What the task asks>
From the entries, filter out every line that lacks "computer" and copy the rest.

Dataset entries

◆ ◆ ◆ ◆ ◆ ◆ ◆

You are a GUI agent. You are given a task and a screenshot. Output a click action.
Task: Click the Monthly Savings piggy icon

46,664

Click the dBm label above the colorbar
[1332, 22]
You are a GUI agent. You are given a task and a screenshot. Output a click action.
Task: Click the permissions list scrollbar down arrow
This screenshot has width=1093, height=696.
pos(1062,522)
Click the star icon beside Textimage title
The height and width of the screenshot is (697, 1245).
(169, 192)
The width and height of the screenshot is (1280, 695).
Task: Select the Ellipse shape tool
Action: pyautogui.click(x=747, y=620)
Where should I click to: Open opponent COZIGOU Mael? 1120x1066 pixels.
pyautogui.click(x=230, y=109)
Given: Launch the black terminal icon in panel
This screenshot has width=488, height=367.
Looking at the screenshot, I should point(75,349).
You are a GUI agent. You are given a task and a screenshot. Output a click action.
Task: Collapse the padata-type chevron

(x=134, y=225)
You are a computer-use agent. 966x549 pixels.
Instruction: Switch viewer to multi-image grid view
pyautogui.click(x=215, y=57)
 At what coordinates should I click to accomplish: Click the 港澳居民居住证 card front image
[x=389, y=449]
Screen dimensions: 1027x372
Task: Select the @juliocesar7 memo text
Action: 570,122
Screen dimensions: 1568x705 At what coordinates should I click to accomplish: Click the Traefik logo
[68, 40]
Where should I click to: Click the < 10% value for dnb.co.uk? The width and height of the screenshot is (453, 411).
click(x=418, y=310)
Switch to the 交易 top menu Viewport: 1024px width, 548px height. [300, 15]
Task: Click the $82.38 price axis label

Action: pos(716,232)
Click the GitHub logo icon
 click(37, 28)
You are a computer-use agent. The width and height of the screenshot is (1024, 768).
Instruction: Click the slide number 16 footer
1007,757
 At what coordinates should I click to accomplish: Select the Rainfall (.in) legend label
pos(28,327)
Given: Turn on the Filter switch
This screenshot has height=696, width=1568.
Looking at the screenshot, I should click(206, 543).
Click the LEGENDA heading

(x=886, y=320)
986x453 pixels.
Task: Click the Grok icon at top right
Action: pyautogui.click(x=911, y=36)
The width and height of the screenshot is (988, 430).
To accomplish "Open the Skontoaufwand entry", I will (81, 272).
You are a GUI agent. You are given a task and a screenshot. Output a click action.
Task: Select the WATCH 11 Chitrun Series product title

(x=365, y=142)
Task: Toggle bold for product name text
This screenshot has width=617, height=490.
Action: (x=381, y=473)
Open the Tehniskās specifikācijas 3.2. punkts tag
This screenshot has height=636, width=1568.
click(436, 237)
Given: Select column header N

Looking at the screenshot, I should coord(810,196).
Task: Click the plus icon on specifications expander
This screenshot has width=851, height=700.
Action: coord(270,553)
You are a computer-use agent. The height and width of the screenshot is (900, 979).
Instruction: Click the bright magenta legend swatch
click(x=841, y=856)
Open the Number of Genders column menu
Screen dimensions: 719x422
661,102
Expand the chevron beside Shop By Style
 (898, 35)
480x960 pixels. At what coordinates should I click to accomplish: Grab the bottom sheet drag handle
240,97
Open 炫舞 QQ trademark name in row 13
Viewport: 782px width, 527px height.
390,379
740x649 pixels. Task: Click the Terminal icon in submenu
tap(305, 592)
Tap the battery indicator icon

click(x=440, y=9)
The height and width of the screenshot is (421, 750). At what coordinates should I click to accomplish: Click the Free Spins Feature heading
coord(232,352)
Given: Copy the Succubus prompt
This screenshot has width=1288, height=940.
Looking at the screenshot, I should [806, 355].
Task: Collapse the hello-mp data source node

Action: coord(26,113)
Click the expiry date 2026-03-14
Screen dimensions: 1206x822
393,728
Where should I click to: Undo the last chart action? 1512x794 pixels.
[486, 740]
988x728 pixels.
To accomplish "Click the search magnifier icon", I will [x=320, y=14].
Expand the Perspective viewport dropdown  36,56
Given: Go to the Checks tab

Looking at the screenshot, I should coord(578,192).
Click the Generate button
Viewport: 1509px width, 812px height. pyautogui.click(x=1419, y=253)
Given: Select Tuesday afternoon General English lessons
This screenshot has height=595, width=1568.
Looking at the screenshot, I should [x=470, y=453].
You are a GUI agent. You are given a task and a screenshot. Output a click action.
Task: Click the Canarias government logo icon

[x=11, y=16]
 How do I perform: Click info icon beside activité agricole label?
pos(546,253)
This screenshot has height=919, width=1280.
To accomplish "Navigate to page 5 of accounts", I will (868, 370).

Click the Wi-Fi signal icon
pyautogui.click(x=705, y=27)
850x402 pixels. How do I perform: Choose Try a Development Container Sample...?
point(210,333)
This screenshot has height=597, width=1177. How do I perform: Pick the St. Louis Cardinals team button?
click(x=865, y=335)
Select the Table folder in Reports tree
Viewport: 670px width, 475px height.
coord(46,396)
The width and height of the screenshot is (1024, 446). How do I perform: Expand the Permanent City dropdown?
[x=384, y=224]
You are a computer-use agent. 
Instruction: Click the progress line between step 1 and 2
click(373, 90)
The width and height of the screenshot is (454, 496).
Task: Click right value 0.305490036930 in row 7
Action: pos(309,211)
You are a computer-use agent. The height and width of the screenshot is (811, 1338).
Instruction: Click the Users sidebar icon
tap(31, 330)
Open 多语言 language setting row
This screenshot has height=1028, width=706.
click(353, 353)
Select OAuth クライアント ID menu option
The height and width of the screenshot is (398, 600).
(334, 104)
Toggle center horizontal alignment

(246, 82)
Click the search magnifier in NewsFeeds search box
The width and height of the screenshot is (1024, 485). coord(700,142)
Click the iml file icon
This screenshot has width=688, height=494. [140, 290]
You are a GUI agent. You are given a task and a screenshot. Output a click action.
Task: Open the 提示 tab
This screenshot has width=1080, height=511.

◆ ◆ ◆ ◆ ◆ ◆ ◆

Exercise result>
You are a computer-use agent. 966x549 pixels.
You are a computer-use agent. The width and height of the screenshot is (1024, 768).
You are a computer-use agent. The height and width of the screenshot is (900, 979).
You are a computer-use agent. 
You are a computer-use agent. The height and width of the screenshot is (811, 1338).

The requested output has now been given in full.